COLOMBO. Della vicenda Colombo parla anche Il Foglio facendo notare che, proprio quando gli fu proposto di candidarsi, l’ex pm di Mani Pulite rifiutò perché, disse, «non mi riconosco nella sola sinistra». Cosa farà questo (possibile? probabile? fantasmagorico?) comitato per la trasparenza e la legalità non è ancora chiaro. Il punto, nota giustamente il Foglio, è il messaggio politico che si vuol mandare e a chi si vuol lisciare il pelo. «Non è detto che un Comitato per la legalità sia essenziale, ma come segnale elettorale il messaggio di Sala arriva diritto all’obiettivo. L’obiettivo sono le svariate sfumature di forcaiolismo di una certa sinistra milanese: quella che Colombo lo voleva sindaco, appunto, che a Mr. Expo ha fatto la guerra ai tempi delle primarie e che ora ha la sua foglia di fico identitaria da votare».

PARISI. Che dice il candidato del centrodestra Stefano Parisi? Pone un problema di metodo: la legalità, ha detto, «deve essere un fattore fisiologico e ordinario nel Comune, non una cosa straordinaria, e deve essere garantita con strumenti ordinari. Non abbiamo bisogno di supermagistrati. Questo vale per il controllo della pubblica amministrazione, di cui mi faccio responsabile in prima persona, ma anche per la legalità diffusa». Come ha fatto notare l’ex sindaco Gabriele Albertini, oggi nella lista Parisi, «in nove anni di governo di Milano abbiamo fatto il triplo degli appalti della giunta Pisapia, senza mai un avviso di garanzia. Seicento aziende sono state estromesse grazie ai patti di integrità che chiunque volesse partecipare a una gara doveva sottoscrivere».

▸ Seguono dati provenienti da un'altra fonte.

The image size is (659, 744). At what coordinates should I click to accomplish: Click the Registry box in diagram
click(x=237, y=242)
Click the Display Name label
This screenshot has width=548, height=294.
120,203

GANDOLFINI. Massimo Gandolfini, presidente del Comitato Difendiamo i Nostri Figli, promotore dei due ultimi Family Day, è tornato a ribadire il suo sostegno al candidato del centrodestra: «Speciale attenzione alle famiglie, soprattutto indigenti e numerose e patto educativo scuola/famiglia sono principi qualificanti l’azione del popolo del Family Day, che ritroviamo con grande soddisfazione nella dichiarazione del candidato sindaco Parisi. Le famiglie del F.D. sosterranno solo chi avrà mostrato una chiara discontinuità con la Giunta uscente, votata ad una ideologia inconciliabile con i nostri principi e valori. Lanciamo quindi un appello pressante a chi si è astenuto: non abbandoniamo Milano e l’Italia nelle mani dell’ideologia. Votare è un dovere morale che dobbiamo assumerci per il bene dei nostri figli, perché anche quando siamo chiamati a scegliere gli amministratori locali dobbiamo saper discernere tra chi si propone di aiutare la famiglia e di tutelarne le sue prerogative in campo educativo e chi, invece, indirizza la sua azione politica solo su interventi di carattere ideologico che, tra le altre cose, hanno contribuito a creare le condizioni culturali dell’attuale inverno demografico. A conferma delle nostre considerazioni, registriamo infatti che il candidato Sala ha incassato la disponibilità di Emma Bonino, che è sempre stata protagonista di politiche contro la vita e la famiglia, a far parte di una sua eventuale giunta».